Soybean imports from US surge 310% in Sept-Dec
Bangladesh has massively increased soybean imports from the United States over the past four months, thanks to attractive prices and private sector efforts to narrow the trade gap with Washington.
Between September and the first week of December, the country imported 754,681 tonnes of American soybeans, a rise of 310 percent compared with the same period last year, according to the US Soybean Export Council (USSEC).
The increase occurred during the first 11 weeks of the new marketing year, which runs from September to August.
The price advantage followed a temporary halt in American soybean purchases by China earlier this year, in protest against higher reciprocal tariffs on Chinese goods.
The pause left US farmers with surplus stock and depressed prices. By the time Beijing resumed buying in October under a new trade agreement, Bangladeshi importers had already seized the opportunity.
Bangladesh's private sector has also stepped up imports of US cotton, wheat and liquefied natural gas under commitments to reduce the bilateral trade gap.
Following intense negotiations, the Trump administration in August cut reciprocal tariffs on Bangladeshi goods to 20 percent from 37 percent imposed in April 2025.
The US-Bangladesh trade relationship has grown considerably over recent decades, although the balance remains heavily in Dhaka's favour. In 2024, US exports to Bangladesh totalled $2.3 billion, while imports from Bangladesh reached $8.4 billion.
Jim Sutter, chief executive of USSEC, said in November that US soybeans and soybean meal are the largest American agricultural exports to Bangladesh.
He added that Bangladesh's leading soy-processing firms and meal importers recently signed a Letter of Intent worth $1.25 billion to purchase US soybeans and soybean meal over the coming year.
Sutter described the agreement as "a landmark" that highlights sustainability and supply chain resilience.
"Participants are collaborating with USSEC to advance sourcing standards, technical engagement, and growth of the protein-feed ecosystem in Bangladesh," he said.
Bangladesh produces only about 7 percent of its annual soybean demand, relying on imports for the remainder.
Sutter said the country now has a large and modern crushing industry that supplies most of its soybean meal and oil needs. Bangladesh maintains a zero percent import tariff on soybeans and soybean meal, providing a stable trade environment.
In the 2023-24 marketing year, the US accounted for 32 percent of Bangladesh's soybean imports and 3 percent of its soybean meal imports. Industry leaders expect these shares to rise sharply under recent agreements.

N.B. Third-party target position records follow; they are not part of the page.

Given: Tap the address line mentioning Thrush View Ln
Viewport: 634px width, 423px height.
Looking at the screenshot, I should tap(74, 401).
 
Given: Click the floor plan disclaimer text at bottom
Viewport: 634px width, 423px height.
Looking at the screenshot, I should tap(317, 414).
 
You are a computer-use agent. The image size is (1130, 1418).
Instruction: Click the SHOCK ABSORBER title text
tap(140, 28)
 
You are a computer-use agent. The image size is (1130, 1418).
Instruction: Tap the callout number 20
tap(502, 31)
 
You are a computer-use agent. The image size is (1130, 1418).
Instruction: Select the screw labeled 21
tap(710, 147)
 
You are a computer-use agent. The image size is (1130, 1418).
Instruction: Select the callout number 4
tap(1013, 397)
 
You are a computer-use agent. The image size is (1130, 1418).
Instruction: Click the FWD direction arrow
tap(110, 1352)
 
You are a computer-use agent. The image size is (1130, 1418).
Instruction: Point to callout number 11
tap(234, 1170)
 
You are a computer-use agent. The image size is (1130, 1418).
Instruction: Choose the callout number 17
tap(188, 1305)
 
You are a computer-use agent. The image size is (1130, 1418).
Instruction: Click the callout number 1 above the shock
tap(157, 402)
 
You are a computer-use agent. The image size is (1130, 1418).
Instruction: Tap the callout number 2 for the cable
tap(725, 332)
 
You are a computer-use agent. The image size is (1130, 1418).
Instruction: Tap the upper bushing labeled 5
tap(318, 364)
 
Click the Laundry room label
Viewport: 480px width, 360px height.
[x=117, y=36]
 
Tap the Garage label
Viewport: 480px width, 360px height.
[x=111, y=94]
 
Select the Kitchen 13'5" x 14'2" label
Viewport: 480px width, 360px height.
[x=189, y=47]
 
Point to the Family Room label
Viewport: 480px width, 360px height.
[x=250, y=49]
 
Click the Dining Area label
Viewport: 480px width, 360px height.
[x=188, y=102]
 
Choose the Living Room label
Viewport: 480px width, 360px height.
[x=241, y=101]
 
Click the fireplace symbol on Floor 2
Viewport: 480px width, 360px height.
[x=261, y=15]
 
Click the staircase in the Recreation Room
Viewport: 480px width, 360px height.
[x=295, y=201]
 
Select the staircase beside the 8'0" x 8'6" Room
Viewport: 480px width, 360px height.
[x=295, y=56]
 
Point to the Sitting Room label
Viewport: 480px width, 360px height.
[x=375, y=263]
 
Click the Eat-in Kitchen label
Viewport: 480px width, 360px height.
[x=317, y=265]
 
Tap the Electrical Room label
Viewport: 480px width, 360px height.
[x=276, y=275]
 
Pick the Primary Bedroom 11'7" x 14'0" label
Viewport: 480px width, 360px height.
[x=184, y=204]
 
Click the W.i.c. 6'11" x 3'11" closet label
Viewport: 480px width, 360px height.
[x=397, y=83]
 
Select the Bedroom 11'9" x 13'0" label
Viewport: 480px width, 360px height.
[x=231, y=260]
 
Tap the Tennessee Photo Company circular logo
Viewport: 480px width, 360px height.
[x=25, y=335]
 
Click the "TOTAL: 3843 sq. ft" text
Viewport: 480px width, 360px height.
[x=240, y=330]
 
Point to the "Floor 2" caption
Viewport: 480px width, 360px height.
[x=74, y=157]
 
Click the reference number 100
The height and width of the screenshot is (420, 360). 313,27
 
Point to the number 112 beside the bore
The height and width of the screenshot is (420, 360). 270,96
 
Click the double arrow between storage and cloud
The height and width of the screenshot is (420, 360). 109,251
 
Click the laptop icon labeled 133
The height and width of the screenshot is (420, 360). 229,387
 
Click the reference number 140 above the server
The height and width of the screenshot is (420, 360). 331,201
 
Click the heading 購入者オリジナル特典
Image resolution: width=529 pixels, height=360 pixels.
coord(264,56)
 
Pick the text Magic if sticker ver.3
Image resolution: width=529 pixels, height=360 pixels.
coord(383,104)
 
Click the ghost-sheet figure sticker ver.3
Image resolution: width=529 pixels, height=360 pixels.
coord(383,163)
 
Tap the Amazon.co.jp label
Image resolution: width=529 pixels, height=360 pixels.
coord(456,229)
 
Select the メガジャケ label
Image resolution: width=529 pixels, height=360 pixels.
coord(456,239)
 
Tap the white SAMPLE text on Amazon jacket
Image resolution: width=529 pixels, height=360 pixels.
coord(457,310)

Md Taslim Shahriar, deputy general manager of Meghna Group of Industries, said Bangladesh has reduced soybean imports from Brazil over the past six to seven months in favour of US supplies.
He said American soybeans are currently priced at $485-$490 per tonne, about $10 cheaper than Brazilian beans, although transport costs are $15 higher.
Amirul Haque, managing director of Delta Agrofood, one of the country's largest crushers, said competitive pricing is the main driver of the shift.
He added that the private sector is committed to reducing the trade gap with the US.
"We want policy support from the government so we can contribute more to the nation," Haque said. "We are trying to reduce the trade gap further so that our trade with America keeps growing."